### The task
Reproduce the article below on Mirpurkhas Sugar Mills' financial results word for word, from its opening date line to its final sentence.

February 16, 2026
After solid 2025, revenues at Mirpurkhas Sugar Mills faces rough start to the year
The company’s profits and dividends declined substantially in the first quarter of 2026 after a reasonable year in 2025
February 16, 2026

Mirpurkhas Sugar Mills’ latest numbers are a reminder that, in Pakistan’s sugar business, a “good year” is often best defined as less bad than the last one – and even that can prove fleeting.
For the year ended September 30, 2025 (FY25), the mill booked sales of about Rs12.6 billion, up from roughly Rs12.0 billion the year before, while the loss after tax narrowed sharply to about Rs251m (versus a loss exceeding Rs2.2 billion in FY24). The improvement was large enough to look like a turnaround on a chart – and it helped explain why the company’s own corporate briefing materials portrayed FY25 as a reset year, even as the bottom line remained in the red.
But the first quarter of the new year landed with a thud. In the quarter ended December 31, 2025 (1QFY26), turnover fell to Rs2.27 billion, down from Rs3.19 billion in the same quarter a year earlier, while the loss after tax widened to Rs173 million from Rs60 million – a deterioration that effectively nearly tripled the quarterly loss.

### Supplied records
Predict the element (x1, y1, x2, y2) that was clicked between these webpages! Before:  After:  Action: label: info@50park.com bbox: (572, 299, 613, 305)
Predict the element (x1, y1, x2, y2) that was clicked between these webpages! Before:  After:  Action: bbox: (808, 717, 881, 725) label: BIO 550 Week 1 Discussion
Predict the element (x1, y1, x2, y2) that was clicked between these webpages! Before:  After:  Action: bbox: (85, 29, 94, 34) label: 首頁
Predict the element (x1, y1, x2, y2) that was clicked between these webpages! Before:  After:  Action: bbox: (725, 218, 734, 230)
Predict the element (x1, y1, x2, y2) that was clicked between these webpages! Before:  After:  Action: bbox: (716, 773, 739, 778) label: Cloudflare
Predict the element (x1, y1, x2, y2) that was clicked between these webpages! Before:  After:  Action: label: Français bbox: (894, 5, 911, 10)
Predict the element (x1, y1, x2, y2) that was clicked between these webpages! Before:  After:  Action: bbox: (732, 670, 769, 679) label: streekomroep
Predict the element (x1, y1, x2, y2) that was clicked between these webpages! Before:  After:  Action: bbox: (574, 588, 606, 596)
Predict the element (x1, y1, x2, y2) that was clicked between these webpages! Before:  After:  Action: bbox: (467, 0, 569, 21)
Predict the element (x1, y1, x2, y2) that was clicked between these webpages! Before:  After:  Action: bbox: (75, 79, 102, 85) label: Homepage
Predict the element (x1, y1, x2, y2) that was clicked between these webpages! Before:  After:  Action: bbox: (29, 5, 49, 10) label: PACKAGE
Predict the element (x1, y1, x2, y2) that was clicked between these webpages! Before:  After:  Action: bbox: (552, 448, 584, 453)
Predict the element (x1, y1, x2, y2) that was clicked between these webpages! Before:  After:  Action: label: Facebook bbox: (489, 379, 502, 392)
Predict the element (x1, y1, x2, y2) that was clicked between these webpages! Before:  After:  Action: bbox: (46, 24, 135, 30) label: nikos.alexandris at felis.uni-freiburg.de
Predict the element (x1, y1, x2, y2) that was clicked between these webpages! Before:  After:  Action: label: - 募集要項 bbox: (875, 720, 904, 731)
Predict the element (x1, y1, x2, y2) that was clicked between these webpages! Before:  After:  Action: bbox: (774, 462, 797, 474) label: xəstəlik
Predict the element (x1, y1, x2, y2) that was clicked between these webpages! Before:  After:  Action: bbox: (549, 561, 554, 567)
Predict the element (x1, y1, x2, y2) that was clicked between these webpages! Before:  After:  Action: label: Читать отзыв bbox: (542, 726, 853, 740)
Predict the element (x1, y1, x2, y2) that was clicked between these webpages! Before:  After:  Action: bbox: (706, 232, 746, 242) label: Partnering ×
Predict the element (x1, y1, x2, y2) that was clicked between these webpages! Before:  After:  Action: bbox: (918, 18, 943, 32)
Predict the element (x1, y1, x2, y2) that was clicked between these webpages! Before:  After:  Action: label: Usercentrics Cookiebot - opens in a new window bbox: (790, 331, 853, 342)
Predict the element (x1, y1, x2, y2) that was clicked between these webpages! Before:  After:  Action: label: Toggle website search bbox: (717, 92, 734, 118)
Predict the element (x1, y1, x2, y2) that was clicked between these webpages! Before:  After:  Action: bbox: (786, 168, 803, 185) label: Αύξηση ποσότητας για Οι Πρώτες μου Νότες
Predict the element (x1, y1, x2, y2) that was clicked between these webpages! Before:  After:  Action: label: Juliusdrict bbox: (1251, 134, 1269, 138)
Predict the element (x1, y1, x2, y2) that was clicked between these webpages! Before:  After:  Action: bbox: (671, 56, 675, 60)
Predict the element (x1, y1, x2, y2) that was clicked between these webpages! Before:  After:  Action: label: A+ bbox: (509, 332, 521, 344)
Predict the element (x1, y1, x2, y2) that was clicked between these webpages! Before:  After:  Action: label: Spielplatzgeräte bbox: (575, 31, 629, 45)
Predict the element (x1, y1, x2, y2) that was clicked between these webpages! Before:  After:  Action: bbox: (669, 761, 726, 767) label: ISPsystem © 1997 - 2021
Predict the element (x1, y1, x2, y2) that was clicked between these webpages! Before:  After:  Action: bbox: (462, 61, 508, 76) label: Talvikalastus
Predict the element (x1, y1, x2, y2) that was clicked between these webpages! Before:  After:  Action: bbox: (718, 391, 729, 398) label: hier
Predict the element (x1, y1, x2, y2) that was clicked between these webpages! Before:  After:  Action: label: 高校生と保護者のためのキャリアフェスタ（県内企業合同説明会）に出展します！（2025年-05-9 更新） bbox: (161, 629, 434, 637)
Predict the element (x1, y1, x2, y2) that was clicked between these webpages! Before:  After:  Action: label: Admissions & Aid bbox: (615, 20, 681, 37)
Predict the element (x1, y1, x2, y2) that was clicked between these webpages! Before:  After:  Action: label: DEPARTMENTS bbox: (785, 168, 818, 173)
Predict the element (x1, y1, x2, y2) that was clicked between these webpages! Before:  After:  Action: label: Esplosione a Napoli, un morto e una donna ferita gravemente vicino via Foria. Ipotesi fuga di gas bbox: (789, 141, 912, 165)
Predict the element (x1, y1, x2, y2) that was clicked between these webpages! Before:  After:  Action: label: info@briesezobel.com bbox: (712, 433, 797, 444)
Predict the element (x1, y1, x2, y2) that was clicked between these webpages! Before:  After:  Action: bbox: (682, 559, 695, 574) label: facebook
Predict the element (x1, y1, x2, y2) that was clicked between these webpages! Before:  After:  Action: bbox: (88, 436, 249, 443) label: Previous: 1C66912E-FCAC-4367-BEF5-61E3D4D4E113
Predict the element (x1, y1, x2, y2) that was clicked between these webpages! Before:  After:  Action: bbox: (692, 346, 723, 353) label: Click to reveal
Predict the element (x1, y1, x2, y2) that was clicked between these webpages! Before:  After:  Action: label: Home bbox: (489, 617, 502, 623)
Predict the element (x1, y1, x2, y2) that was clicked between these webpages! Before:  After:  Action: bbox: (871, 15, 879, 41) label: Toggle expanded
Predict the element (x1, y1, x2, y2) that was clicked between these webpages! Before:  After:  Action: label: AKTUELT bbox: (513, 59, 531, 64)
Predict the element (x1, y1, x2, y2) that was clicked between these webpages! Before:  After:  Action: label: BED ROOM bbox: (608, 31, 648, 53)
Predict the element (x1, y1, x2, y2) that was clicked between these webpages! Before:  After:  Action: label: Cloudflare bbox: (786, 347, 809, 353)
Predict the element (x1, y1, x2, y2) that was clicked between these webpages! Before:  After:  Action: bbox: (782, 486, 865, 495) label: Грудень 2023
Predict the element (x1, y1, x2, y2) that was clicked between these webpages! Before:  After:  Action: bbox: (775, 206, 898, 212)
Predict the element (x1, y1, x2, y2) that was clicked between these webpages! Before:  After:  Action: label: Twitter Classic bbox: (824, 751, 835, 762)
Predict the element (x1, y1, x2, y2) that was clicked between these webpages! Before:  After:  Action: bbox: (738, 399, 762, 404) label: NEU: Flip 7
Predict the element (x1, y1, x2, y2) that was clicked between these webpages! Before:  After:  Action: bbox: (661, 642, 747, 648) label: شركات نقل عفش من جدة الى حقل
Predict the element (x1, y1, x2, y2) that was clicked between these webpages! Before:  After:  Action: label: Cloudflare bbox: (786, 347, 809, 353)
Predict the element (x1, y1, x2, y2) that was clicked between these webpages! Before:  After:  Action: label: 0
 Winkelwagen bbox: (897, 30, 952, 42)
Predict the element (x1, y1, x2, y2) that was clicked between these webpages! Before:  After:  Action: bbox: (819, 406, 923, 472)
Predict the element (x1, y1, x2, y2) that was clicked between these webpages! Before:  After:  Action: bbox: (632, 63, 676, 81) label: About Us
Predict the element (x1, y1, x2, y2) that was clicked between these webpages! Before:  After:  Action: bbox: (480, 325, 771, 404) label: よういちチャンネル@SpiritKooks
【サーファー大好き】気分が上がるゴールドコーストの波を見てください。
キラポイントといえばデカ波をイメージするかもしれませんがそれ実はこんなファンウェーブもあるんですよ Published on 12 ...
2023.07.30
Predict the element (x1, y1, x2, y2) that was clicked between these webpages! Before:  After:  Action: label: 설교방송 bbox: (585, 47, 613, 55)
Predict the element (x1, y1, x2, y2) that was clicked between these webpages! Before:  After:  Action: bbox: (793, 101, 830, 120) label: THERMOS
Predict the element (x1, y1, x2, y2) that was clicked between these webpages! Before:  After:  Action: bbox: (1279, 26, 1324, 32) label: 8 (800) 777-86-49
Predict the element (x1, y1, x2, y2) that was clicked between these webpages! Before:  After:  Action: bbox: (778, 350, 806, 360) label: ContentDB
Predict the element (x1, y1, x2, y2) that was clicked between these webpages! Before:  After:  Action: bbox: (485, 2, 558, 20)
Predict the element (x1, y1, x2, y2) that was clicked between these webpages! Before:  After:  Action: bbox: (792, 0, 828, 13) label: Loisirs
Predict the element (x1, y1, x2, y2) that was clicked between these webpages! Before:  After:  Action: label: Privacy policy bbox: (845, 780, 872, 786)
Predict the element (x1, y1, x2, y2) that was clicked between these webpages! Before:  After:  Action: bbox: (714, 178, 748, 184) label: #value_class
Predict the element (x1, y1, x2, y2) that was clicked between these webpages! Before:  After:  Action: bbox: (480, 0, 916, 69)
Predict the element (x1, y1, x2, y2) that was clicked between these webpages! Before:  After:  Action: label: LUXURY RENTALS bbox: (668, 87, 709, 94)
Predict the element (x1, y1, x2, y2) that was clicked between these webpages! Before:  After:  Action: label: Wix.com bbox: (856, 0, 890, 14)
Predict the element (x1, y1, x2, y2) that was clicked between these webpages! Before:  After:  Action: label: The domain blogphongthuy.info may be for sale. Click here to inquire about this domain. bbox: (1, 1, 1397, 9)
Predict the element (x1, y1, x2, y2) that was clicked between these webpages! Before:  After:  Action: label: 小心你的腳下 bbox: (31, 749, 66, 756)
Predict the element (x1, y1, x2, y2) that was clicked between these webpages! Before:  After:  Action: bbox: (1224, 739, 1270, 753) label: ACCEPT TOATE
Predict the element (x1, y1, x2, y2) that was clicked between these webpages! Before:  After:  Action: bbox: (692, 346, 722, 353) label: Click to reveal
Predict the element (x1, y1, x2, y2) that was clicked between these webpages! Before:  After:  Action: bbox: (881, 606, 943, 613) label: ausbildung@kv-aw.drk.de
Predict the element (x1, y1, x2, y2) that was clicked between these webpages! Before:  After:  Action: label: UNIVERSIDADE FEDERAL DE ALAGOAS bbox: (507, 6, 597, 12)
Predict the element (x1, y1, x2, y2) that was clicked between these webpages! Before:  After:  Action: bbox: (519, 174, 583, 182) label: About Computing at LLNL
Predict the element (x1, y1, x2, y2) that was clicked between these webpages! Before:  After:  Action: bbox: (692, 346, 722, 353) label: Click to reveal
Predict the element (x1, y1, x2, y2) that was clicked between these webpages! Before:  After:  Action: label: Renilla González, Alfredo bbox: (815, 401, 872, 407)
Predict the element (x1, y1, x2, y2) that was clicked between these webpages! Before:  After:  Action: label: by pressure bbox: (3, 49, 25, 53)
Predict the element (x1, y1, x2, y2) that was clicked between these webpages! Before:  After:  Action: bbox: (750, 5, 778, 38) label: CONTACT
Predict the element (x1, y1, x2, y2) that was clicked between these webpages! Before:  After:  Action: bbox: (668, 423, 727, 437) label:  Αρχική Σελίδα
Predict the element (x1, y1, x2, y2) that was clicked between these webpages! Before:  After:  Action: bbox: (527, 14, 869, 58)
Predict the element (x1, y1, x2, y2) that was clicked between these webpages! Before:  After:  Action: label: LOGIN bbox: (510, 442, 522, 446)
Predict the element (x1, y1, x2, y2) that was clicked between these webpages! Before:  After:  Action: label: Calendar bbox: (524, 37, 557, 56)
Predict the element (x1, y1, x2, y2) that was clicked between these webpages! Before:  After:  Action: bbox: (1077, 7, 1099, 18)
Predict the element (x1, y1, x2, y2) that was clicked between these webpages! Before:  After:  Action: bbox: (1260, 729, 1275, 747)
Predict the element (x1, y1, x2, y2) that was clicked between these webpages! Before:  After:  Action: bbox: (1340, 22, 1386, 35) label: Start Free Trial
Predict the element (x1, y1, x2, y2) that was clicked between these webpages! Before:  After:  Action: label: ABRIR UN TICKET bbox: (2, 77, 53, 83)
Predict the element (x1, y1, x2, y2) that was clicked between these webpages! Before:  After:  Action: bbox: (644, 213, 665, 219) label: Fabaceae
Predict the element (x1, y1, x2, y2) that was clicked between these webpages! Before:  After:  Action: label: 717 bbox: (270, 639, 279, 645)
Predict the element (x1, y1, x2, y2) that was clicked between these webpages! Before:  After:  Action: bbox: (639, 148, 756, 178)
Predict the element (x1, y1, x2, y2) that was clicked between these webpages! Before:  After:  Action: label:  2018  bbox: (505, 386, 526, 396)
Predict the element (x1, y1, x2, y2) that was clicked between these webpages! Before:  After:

### Output for this task
February 16, 2026
After solid 2025, revenues at Mirpurkhas Sugar Mills faces rough start to the year
The company’s profits and dividends declined substantially in the first quarter of 2026 after a reasonable year in 2025
February 16, 2026

Mirpurkhas Sugar Mills’ latest numbers are a reminder that, in Pakistan’s sugar business, a “good year” is often best defined as less bad than the last one – and even that can prove fleeting.
For the year ended September 30, 2025 (FY25), the mill booked sales of about Rs12.6 billion, up from roughly Rs12.0 billion the year before, while the loss after tax narrowed sharply to about Rs251m (versus a loss exceeding Rs2.2 billion in FY24). The improvement was large enough to look like a turnaround on a chart – and it helped explain why the company’s own corporate briefing materials portrayed FY25 as a reset year, even as the bottom line remained in the red.
But the first quarter of the new year landed with a thud. In the quarter ended December 31, 2025 (1QFY26), turnover fell to Rs2.27 billion, down from Rs3.19 billion in the same quarter a year earlier, while the loss after tax widened to Rs173 million from Rs60 million – a deterioration that effectively nearly tripled the quarterly loss.